He and other union leaders were hopeful that Adams’ announcement would add evidence to pending suits that challenged the city’s vaccine directives, imposed last year during former Mayor Bill de Blasio’s tenure, which obliged city workers to get the jabs or face termination.
“Now that the city has abandoned any pretense of a public health justification for vaccine mandates, we expect it to settle our pending lawsuits and reinstate with back pay our members who unjustly lost their jobs,” Lynch continued.
Adams, though, did not, for the time being, back off from requiring city workers to be fully vaccinated as a condition of their continued employment. “Right now, that is not on the radar for us,” he said in answer to a question about whether he was considering scaling back the mandate for municipal employees.
A few minutes earlier, speaking before getting his booster shot from Department of Health and Mental Hygiene Commissioner Dr. Ashwin Vasan at City Hall this morning, the mayor said the city would “continue to lead the way by example.”
“Our vaccinated workforce kept the city open and operating with over 300,000 employees it was crucial to put it in place and we are keeping that in place. Vaccinated workers have carried out their jobs and they stepped up when the city needed them the most and we think it's imperative to send the right message and lead by example, as I'm doing today by getting my booster shots.”
The mandate for private employers, as well as for students participating in after-school activities, including sports, expires Nov. 1.
‘Pseudoscience’
Paul DiGiacomo, the president of the Detectives’ Endowment Association, called Adams’ new policy “irrational pseudoscience.”
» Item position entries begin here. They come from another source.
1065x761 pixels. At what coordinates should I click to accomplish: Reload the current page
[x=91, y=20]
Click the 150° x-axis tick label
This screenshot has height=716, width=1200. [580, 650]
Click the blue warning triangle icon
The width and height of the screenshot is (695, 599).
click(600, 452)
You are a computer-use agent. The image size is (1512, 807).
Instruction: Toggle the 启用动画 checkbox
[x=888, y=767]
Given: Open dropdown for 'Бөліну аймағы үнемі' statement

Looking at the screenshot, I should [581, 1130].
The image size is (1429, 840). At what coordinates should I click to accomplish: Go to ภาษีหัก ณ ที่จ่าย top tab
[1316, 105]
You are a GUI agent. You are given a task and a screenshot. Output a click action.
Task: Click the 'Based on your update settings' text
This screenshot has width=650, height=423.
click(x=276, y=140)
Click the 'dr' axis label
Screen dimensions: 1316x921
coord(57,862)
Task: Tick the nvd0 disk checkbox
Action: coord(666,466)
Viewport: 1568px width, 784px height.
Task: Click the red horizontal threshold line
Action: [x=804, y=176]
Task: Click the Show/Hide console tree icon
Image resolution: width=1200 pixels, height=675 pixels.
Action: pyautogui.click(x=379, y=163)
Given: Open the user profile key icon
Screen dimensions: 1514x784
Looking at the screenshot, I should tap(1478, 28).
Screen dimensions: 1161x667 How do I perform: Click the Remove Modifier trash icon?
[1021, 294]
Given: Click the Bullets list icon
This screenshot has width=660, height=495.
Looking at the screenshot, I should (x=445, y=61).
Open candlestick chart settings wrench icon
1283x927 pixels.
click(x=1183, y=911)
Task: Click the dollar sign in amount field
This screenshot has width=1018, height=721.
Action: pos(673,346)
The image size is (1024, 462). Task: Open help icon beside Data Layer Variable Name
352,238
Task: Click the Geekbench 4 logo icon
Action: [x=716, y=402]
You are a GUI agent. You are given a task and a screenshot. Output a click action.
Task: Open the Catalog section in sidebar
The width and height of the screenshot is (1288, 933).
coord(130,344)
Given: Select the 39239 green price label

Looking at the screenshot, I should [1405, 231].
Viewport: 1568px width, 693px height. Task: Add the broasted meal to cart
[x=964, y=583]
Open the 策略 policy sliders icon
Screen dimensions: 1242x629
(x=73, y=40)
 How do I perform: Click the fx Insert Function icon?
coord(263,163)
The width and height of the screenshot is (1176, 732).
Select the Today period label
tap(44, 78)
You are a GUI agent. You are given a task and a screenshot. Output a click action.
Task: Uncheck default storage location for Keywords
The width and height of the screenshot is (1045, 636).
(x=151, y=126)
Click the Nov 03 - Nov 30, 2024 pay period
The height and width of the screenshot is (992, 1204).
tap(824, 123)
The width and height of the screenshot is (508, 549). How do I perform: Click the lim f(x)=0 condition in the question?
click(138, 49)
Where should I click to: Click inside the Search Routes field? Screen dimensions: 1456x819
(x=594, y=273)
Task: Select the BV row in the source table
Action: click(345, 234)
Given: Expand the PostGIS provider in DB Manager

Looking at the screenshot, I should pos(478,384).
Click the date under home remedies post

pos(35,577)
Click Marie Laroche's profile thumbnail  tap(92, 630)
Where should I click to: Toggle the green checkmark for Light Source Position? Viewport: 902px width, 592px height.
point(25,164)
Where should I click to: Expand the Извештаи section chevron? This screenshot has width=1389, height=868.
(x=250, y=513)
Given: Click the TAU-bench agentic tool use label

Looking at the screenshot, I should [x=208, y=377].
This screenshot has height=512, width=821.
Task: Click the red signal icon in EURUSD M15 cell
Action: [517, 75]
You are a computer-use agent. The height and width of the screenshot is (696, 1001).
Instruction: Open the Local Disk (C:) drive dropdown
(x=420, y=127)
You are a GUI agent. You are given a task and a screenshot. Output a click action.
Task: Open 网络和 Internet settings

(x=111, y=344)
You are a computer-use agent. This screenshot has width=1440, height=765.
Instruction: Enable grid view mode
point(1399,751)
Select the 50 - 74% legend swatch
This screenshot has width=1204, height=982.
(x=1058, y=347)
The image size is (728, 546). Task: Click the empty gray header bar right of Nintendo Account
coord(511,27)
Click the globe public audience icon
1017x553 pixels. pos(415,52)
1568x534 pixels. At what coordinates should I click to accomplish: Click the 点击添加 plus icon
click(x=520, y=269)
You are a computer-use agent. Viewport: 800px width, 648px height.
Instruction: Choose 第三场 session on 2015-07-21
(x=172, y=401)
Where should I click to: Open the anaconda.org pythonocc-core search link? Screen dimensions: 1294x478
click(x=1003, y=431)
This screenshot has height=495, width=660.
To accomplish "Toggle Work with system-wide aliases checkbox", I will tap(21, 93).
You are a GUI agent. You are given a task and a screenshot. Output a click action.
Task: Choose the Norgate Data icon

“Let’s be real, the Mayor knows that people aren’t avoiding the return to their office because of the mandate — it’s fear of the city’s crime crisis,” he said in a statement. “Based on this arbitrary decision, the union will be in court tomorrow and expects to have our highly-experienced Detectives, who were unjustly cast aside, reinstated and reimbursed.”
During a subsequent phone call, DiGiacomo said the mayor’s new directive was, at best, inconsistent. “I don’t think it’s appropriate to carve out a segment of the population, especially police, who have been through this since the beginning,” he said, alluding to the pandemic.
Lifting the mandate for city workers would help “keep experienced, knowledgeable detectives where they belong,” DiGiacomo added.
“One detective lost because of this mandate is one too many,” he added.
The president of the United Firefighters Association, Andy Ansbro, among those union leaders who has been most fiercely critical of the city’s vaccine directives, echoed those sentiments. “New York City firefighters are still facing the ax,” he said during an afternoon Zoom call with reporters. “If these members lose their jobs, they’ll take years of experience with them.”
Adams, Ansbro said, “needs to stop treating his employees like second-class citizens, end the mandates for everyone and bring the [fired] employees back.” He noted that 18 firefighters were terminated when the mandates took effect, 12 quit before the mandates went into effect and 200 others have exemption claims still pending.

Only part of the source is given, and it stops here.